With Sean's Law, Antonio Wants Proper Healthcare For Addicted Inmates
Ohio’s Department of Corrections (DOC) would have to establish procedures for dealing with inmates who are addicted to drugs, alcohol or prescription medication, if a bill introduced this week by State Sen. Nickie Antonio (D-Lakewood) becomes law.
Sean's Law, named after Sean Levert, the son of O'Jay's singer Eddie Levert, who died in the Cuyahoga County jail in 2008, partly due to withdrawal from prescription Xanax.
"Sean even said to the folks who were in the jail at the time 'You know I have my medication on me, can I just take it?' and while we understand they're not allowed to do that, that would be the time to have a professional come in who understands maybe what he needed.
"It also directs the DOC to develop protocols to identify, screen and monitor, treat and record the findings of inmates at risk of withdrawal," Antonio said during a Tuesday press conference.
Those recorded findings would be available in inspection reports.
"I think it's time for change," said Sean's widow, Angela Levert. "It's time for reform so that other families won't have to deal with what we've been going through the last 12 years."

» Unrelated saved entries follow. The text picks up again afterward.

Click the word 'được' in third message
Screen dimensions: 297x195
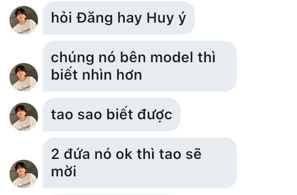pyautogui.click(x=155, y=115)
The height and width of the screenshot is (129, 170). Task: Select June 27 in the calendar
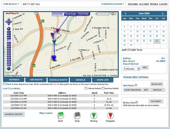pos(157,40)
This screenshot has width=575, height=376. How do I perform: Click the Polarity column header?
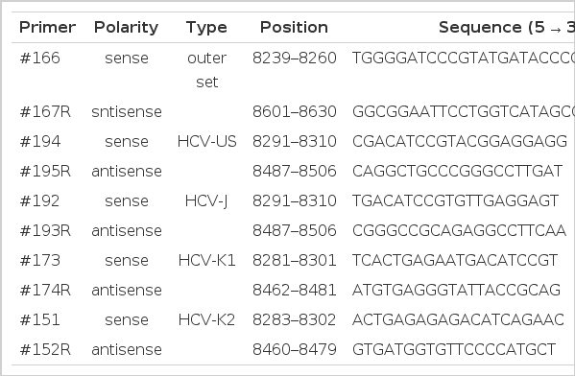pos(126,28)
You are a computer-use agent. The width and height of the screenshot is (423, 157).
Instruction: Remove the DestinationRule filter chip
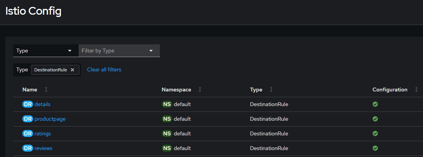tap(72, 70)

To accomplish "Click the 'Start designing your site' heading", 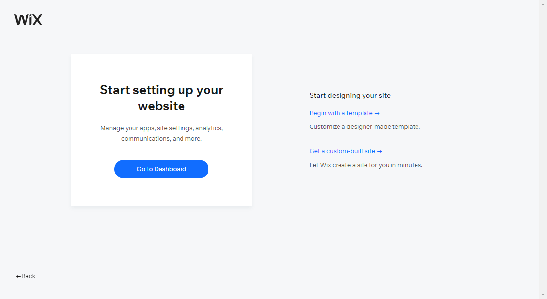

Screening, intake and proper treatment for inmates addicted to narcotics has been a key issue in Cuyahoga County since a 2018 report on the jail from U.S. Marshal's described conditions as inhumane and lacking adequate medical care.
Nine inmates died in more than a year between June 2018 and May 2019 and several deaths were attributed to suicides and overdoses. A former warden was sentenced to a year of probation for falsification and obstruction of justice related to on overdose death in the jail.

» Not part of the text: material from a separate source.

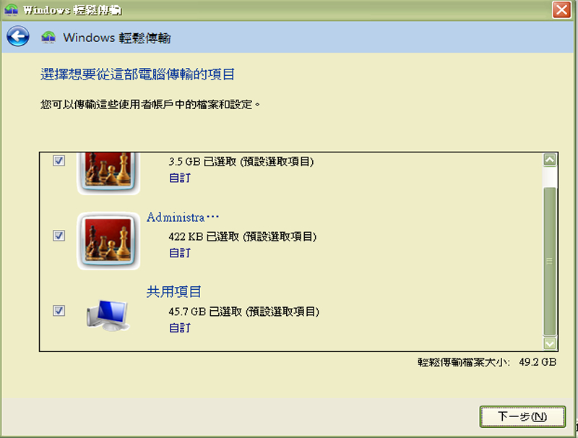Open 自訂 under the 3.5 GB account
Screen dimensions: 578x438
(180, 178)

MetroHealth Hospital took over medical care at the downtown jail several months ago after a deal to expand their authority and services was announced last year.
Antonio said sheriffs across the state have told her about jails are becoming detox centers and how their counties are taking steps to hire healthcare personnel, including in Cuyahoga County.

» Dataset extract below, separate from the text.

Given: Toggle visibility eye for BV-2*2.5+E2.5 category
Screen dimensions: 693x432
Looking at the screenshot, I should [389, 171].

"They've hired MetroHealth to specifically work with folks in the jail there and so everything is a step in the right direction, but at the same time, and one of the concerns I've heard from some of the sheriffs is, 'Are you going to make me spend money I don't have?,” she said.
Funding should be available to pay for this necessary type of healthcare, Antonio said, and counties should look for ways to collaborate with healthcare professionals.
Antonio also introduced a separate jail reform bill that would require bringing in an outside expert to monitor jails that are continuously out of compliance, allow the DOC to file a lawsuit to force compliance and as a last resort, permit the DOC to suspend operations at noncompliant jails.